This document provides a technical overview of the Data Quality Monitoring Tool, detailing its architecture, data processing pipeline, monitoring mechanisms, and deployment strategy within Google Cloud Platform (GCP).

The tool ensures data quality and integrity by leveraging Talend for data ingestion, BigQuery for storage and processing, and Dataplex for rule execution. The processed results are then visualized in Qlik Sense .

This documentation serves as a reference for understanding the system components, workflows, and operational best practices.

Architecture

Below is the high level architecture for the Data Quality KPIs monitoring tool.

Data, Analytics & AI Platform > Data Quality Monitoring Tool - Technical Documentation > architecture_final.png

1. Data Ingestion, Processing and Transformation

The process begins with the ingestion of data for each domain from various SAP source systems:

HR data is sourced from SAP SuccessFactors
SSR data is sourced from SAP WP1 and SAP PF1
FIN data is sourced from SAP BW, WP1, and SAP PF1
MRK data is sourced from SAP BW, WP1, and SAP PF1

Each table from each domain has its own dedicated Talend job responsible for ingesting and loading the data into the GCP BigQuery Data Ocean, specifically the following datasets:

prj-data-dm-hr-[env].ODS
prj-data-dm-structure-[env].ODS
prj-data-dm-finance-[env].ODS
prj-data-dm-marketing-[env].ODS
prj-data-dm-procurement-[env].ODS

Also, views including only the necessary data are created in the following datasets:

prj-data-dm-hr-[env].DS_prj_dqkpi
prj-data-dm-structure-[env].DS_prj_sls_dataquality_kpi
prj-data-dm-finance-[env].DS_prj_sls_dataquality_kpi
prj-data-dm-marketing-[env].DS_prj_sls_dataquality_kpi
prj-data-dm-procurement-[env].DS_prj_sls_dataquality_kpi

This views are the sole source for the for the quality checks performed by Dataplex.

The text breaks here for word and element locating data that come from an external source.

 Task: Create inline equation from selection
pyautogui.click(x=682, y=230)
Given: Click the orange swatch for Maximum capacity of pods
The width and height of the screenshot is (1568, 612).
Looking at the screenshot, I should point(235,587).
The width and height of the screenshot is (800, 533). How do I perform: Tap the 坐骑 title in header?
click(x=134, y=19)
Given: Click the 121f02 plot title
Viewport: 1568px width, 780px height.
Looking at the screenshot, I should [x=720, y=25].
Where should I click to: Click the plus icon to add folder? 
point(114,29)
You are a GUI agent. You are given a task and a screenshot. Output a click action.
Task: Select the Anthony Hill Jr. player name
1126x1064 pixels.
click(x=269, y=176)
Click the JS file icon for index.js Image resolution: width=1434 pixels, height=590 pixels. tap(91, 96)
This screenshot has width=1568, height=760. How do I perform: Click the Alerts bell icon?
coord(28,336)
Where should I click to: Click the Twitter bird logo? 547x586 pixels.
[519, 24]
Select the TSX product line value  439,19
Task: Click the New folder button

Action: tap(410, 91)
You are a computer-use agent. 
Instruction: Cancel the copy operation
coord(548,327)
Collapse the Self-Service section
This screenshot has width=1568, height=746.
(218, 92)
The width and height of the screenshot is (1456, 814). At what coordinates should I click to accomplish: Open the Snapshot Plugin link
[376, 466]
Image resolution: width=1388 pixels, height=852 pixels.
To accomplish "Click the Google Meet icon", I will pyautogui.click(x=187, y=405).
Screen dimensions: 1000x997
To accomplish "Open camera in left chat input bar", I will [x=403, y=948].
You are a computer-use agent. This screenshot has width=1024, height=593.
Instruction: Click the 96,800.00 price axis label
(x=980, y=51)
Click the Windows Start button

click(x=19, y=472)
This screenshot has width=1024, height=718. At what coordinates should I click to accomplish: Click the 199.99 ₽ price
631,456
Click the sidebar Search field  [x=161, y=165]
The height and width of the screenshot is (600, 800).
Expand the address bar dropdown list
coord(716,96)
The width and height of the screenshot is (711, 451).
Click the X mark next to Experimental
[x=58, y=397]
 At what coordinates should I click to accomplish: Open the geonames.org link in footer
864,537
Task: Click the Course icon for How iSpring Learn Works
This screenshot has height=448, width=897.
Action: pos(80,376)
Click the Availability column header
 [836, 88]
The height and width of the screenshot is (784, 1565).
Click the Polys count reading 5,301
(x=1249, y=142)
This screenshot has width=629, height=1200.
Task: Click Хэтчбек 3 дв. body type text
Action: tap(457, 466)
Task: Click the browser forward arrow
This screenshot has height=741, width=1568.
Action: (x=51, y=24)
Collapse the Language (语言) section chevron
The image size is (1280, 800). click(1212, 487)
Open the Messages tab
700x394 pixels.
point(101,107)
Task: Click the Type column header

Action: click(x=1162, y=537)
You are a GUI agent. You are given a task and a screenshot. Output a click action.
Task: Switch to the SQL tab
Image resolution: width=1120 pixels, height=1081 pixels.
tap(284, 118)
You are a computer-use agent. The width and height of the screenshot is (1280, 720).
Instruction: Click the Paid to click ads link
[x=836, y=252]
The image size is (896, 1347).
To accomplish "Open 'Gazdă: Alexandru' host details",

2. Data Quality Execution in Dataplex

Once the views are created, the data quality rules are executed using GCP Dataplex Service and the validation results are stored in the following BigQuery table:

prj-data-dq-selfservice-[env].DM.Dataplex_quality

3. Data Model Dimension Tables Population

After ingestion, two routines are executed to populate the Data Model (DM) Dimension tables:

Routine prj-data-dq-selfservice-[env].DM.insert_DIM_Domain populates prj-data-dq-selfservice-[env]. DM.DIM_domain table
Routine prj-data-dq-selfservice-[env]. DM.insert_DIM_kpi_dimension populates prj-data-dq-selfservice-[env]. DM.DIM_kpi_dimension table

4. Data Model Fact Tables Population

A routine is executed to populate the DM Fact tables:

Routine prj-data-dq-selfservice-[env].DM.RT_DPtoDMmapping_Datespecific populates the following tables:
- prj-data-dq-selfservice-[env].DM.DIM_DATE
- prj-data-dq-selfservice-[env].DM.DIM_quality_rule
- prj-data-dq-selfservice-[env].DM.FACT_data_quality
- prj-data-dq-selfservice-[env].DM.FACT_failed_records

5. Failed Records Handling & Export

A final Talend job - PL_DQ_BQ_to_Gshet_Selfservice - handles failed records:

- Generates a CSV file with failed records.
- Uploads the CSV file to a Google Drive folder.
- Updates prj-data-dq-selfservice-[env].DM.FACT_failed_records with the URL to the CSV file, associated with the quality_rule_key.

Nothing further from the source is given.